Clin Res Cardiol (2022). https://doi.org/10.1007/s00392-022-02087-y

Active Learning to efficiently improve Deep Learning Segmentation in Cardiac CT Angiography
A. Ghanaat1, F. André1, G. Mistelbauer2, M. Tölle1, S. Seitz3, S. Buß3, B. Preim4, J. Görich3, S. Engelhardt1
1Klinik für Innere Med. III, Kardiologie, Angiologie u. Pneumologie, Universitätsklinikum Heidelberg, Heidelberg; 2Department of Radiology, Stanford University School of Medicine, Stanford; 3Das Radiologische Zentrum, Heidelberg; 4Department of Simulation and Graphics, Otto-von-Guericke University Magdeburg, Magdeburg;
Background:
Deep Learning powered approaches are the current state-of-the-art method for segmenting Coronary Arteries. One of the biggest challenges is the time-intense reliance on a human expert for annotations.

━━━━━━

» **HOW TO COMPLETE THIS TASK**
According to the abstract on cardiac CT angiography, what is one of the biggest challenges for deep learning segmentation of coronary arteries? Please answer in one sentence.

━━━━━━

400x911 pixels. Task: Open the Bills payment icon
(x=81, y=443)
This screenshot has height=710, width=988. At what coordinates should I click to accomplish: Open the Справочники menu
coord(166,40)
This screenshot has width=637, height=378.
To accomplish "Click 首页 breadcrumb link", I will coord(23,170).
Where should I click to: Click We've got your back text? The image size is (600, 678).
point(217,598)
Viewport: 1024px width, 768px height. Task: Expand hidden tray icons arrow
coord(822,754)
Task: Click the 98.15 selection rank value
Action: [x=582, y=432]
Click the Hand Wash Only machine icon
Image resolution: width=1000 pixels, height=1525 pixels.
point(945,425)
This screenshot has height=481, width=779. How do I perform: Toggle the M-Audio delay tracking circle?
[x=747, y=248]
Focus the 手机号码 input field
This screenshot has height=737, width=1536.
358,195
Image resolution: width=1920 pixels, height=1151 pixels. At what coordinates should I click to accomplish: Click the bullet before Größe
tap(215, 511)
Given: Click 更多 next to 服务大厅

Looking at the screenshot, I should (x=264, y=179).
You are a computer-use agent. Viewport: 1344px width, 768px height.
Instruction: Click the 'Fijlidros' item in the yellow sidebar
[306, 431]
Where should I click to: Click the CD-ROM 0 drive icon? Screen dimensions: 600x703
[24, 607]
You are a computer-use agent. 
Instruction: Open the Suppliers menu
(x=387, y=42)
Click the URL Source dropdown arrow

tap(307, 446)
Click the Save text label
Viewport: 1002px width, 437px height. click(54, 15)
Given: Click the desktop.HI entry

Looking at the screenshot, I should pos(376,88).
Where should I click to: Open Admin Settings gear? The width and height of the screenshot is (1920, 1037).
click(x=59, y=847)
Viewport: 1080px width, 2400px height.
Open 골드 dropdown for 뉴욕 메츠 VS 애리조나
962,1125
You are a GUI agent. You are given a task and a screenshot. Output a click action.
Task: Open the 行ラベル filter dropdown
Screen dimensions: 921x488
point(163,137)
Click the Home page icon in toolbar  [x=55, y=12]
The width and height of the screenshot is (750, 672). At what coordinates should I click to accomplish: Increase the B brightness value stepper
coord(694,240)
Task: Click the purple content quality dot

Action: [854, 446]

━━━━━━

» **EXERCISE OUTPUT**
One of the biggest challenges is the time-intense reliance on a human expert for annotations.